Toda la vida pasaba por los novelones del XIX, por Los Miserables, por Madame Bobarí, por La Cartuja de Parma, y sobre todo por Guerra y Paz; toda la vida de las personas y del mundo, décadas enteras transcurrían entre el principio y el final de su montón de páginas: la gente se equivocaba, maduraba, tenía amores de juventud y luego se casaba, o no, iba a la guerra, se preguntaba si había Dios, las jóvenes alocadas se hacían adultas y dejaban de hacer locuras, o no, todos y todas llegaban a la madurez con heridas en el corazón y la prudencia aprendida a fuerza de darse golpes, en fin, como en la vida de verdad. Esto, a un adulto le puede gustar más o menos, pero para un adolescente es una revelación, porque cuando un@ llega a la adolescencia y entra al mundo de los mayores, compartiendo escenario por primera vez, cree presenciar una escena estática, acaba de llegar y piensa que lo que ve, el plano fijo, es la realidad, aún no tiene noción del paso del tiempo, no puede aunque lo razone, creer que sus padres fueron niños y jóvenes alguna vez, que amaron a otro hombre o a otra mujer antes que a su padre o a su madre, no le cabe en la cabeza que ella-él también cambiará, será otro-otra distinta a la que es ahora, por eso las novelas del XIX son tan necesarias a esa edad, es un curso acelerado de paso del tiempo, de evolución humana, en ellas se concibe por primera vez eso que parece imposible: yo también seré padre, yo también me haré vieja.
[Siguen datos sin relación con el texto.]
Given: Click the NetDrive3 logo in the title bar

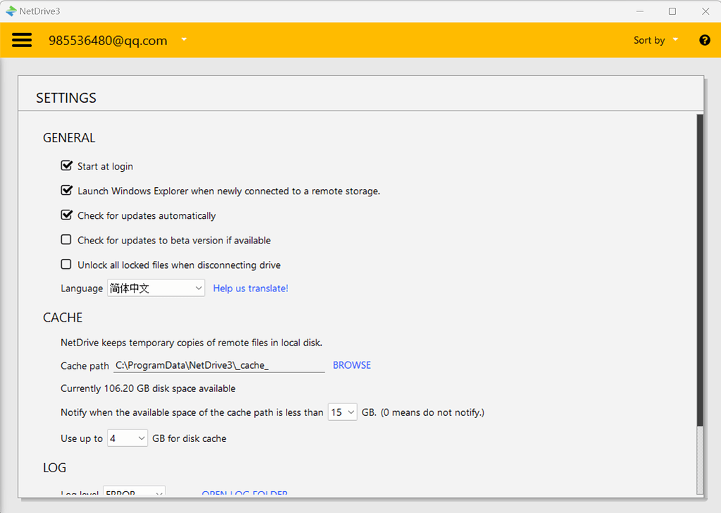Looking at the screenshot, I should point(11,11).
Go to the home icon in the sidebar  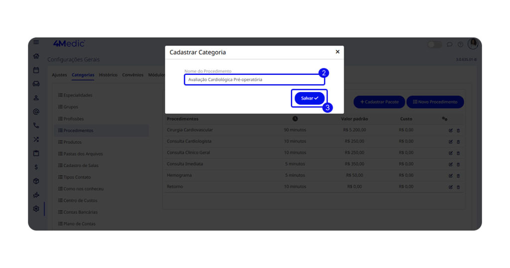[36, 56]
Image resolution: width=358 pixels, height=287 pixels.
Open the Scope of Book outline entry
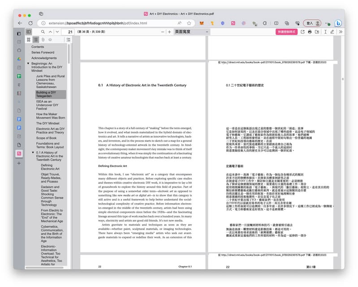(46, 138)
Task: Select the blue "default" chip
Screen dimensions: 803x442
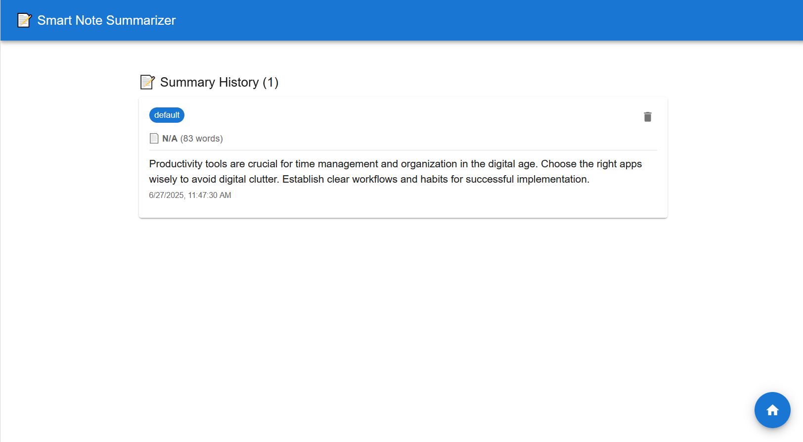Action: [167, 115]
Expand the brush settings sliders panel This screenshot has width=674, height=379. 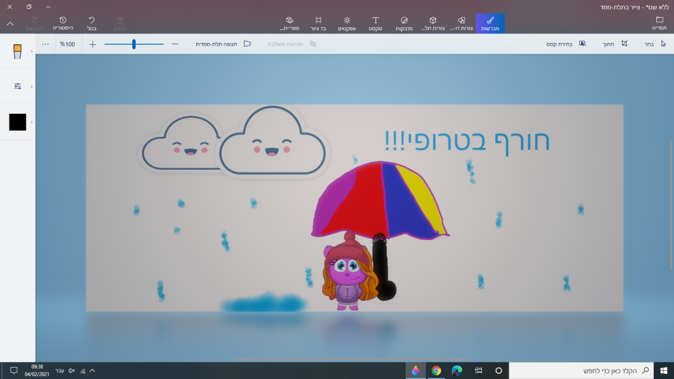pyautogui.click(x=18, y=86)
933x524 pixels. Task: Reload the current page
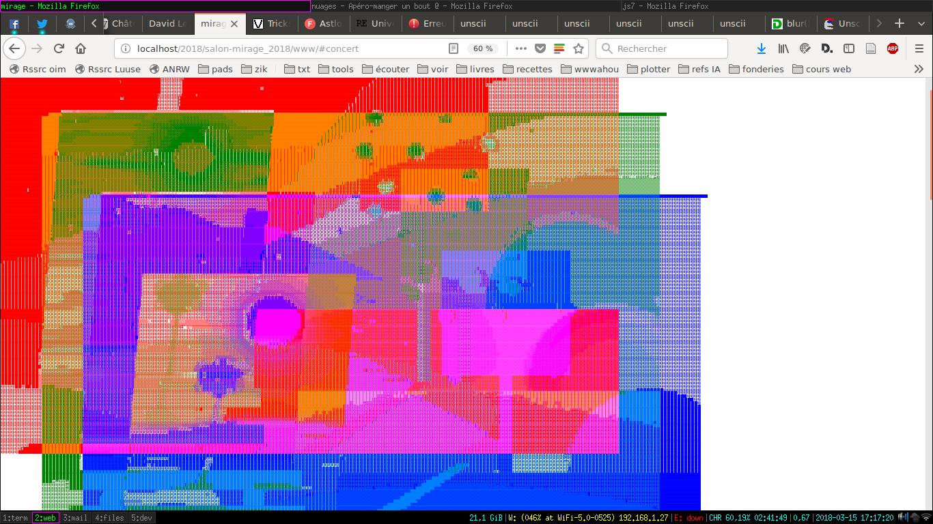[59, 48]
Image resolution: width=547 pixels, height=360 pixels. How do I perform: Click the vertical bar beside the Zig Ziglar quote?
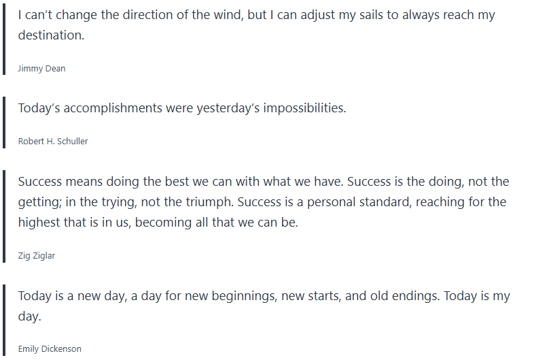(3, 216)
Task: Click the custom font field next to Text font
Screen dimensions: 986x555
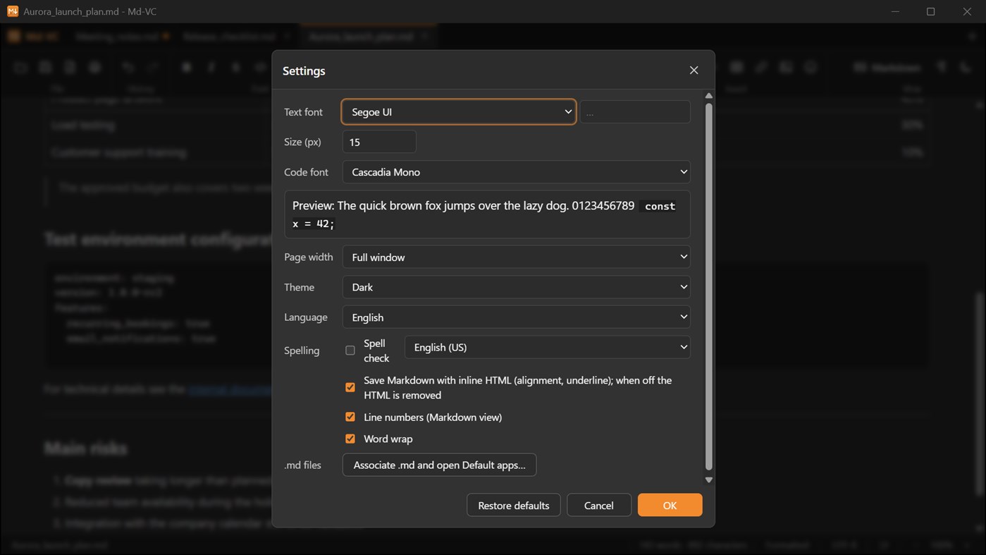Action: click(x=635, y=111)
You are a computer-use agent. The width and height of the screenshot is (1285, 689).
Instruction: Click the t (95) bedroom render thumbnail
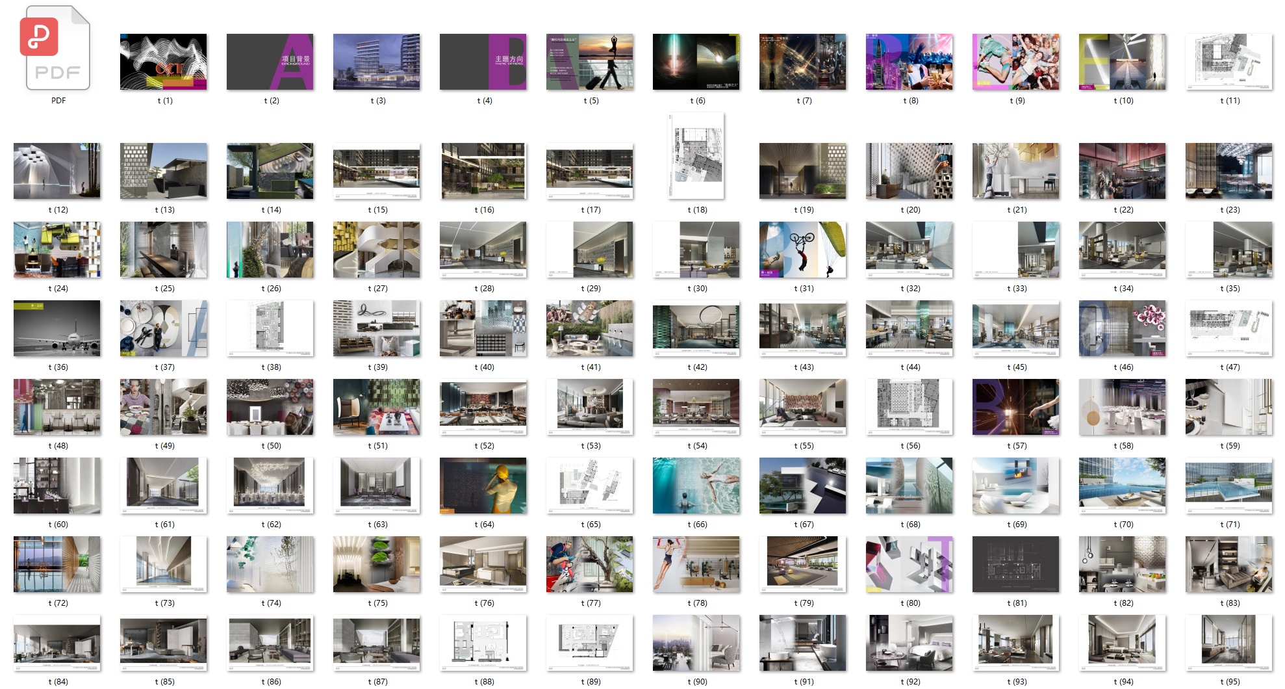click(1229, 643)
Tengo un hijo entrando en la adolescencia, le observo y espero sin hacer ruido, sin decir nada (como para no espantar el ave que tal vez está posándose en la rama sin que yo lo advierta) el momento en que descubra la literatura. Yo ya he hecho todo lo que estaba en mi mano: le he leído cuentos durante toda la infancia (¡y últimamente hasta novelas!) como hicieron conmigo, y hay libros por toda la casa; ahora no queda más que esperar y cruzar los dedos, aunque sé bien que, como decía la canción de Golpes Bajos, son Malos tiempos para la lírica, malos tiempos para los rusos.